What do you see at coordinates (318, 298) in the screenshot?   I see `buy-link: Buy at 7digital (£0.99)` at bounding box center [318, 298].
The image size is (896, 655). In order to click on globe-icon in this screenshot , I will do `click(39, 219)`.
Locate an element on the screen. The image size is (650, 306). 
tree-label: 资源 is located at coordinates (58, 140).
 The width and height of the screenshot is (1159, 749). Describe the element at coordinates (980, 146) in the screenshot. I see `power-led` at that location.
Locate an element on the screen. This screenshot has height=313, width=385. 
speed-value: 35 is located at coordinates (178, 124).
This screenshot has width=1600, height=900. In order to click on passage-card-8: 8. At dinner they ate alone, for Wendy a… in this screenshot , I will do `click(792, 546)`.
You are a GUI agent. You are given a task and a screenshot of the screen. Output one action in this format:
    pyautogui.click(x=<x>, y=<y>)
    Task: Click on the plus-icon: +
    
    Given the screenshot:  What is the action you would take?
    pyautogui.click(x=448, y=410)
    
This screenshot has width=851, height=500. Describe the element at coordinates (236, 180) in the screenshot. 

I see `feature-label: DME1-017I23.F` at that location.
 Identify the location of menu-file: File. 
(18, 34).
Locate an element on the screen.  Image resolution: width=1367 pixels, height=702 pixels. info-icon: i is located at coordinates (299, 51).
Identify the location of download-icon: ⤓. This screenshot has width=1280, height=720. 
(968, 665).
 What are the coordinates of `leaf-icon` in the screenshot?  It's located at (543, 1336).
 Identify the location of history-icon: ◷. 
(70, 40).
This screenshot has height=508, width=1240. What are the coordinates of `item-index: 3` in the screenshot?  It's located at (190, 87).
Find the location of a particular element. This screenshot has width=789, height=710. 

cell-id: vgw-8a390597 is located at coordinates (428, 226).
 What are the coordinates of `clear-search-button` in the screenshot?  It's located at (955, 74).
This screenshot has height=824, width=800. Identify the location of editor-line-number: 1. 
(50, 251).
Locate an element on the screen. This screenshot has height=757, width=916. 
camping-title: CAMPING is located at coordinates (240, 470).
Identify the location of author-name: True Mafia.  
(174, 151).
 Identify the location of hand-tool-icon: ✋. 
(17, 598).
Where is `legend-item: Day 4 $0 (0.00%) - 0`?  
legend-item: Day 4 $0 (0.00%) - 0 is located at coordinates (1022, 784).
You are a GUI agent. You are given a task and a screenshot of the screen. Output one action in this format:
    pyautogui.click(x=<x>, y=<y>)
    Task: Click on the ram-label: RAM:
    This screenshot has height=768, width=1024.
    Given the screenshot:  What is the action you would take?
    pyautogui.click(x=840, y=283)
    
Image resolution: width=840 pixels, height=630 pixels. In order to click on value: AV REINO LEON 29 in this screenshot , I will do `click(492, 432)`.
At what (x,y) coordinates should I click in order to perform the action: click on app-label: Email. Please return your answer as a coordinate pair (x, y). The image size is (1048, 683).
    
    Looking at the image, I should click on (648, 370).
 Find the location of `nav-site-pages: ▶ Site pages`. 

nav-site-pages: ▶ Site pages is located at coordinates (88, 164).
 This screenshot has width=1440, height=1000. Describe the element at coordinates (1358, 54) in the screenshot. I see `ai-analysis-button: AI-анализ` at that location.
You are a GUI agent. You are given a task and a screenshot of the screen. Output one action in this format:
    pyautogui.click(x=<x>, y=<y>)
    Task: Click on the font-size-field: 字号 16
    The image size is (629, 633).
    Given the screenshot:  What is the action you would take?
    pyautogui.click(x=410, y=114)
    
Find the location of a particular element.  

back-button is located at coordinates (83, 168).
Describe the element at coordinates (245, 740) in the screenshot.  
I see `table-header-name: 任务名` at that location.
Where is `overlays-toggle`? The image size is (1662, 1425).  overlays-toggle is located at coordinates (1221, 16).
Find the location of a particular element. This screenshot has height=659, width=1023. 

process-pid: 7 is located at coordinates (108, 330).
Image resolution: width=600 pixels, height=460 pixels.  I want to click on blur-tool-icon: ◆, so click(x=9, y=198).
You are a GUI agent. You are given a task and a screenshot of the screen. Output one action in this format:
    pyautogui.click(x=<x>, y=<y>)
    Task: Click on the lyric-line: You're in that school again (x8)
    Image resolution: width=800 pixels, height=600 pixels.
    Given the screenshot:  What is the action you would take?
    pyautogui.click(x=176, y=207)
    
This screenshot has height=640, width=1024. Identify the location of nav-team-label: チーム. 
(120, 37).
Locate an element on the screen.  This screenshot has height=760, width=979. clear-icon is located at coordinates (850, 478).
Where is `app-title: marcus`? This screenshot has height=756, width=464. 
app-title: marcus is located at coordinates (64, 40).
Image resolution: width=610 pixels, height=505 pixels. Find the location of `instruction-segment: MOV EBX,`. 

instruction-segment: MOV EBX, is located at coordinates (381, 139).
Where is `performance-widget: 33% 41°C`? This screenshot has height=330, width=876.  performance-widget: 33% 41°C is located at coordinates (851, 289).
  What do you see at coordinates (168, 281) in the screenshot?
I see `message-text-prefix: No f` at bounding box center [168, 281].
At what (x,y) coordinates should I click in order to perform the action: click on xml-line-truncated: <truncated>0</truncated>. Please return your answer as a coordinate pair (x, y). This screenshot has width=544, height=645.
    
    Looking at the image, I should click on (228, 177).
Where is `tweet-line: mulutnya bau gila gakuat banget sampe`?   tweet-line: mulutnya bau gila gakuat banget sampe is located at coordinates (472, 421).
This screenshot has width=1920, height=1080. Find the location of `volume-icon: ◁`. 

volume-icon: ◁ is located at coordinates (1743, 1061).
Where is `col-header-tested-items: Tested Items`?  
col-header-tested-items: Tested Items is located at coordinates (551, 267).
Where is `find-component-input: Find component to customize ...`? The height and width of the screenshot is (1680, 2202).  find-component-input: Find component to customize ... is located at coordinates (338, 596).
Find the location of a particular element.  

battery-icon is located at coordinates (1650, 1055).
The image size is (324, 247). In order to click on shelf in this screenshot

※

INSTRUCTION:
Could you copy out the rows above, word for word, from the line containing "Identify the location of download-icon: ⤓." through the line containing "This screenshot has height=508, width=1240.", both included?

WRITTEN RESPONSE:
Identify the location of download-icon: ⤓. This screenshot has width=1280, height=720. 
(968, 665).
 What are the coordinates of `leaf-icon` in the screenshot?  It's located at (543, 1336).
 Identify the location of history-icon: ◷. 
(70, 40).
This screenshot has height=508, width=1240. What are the coordinates of `item-index: 3` in the screenshot?  It's located at (190, 87).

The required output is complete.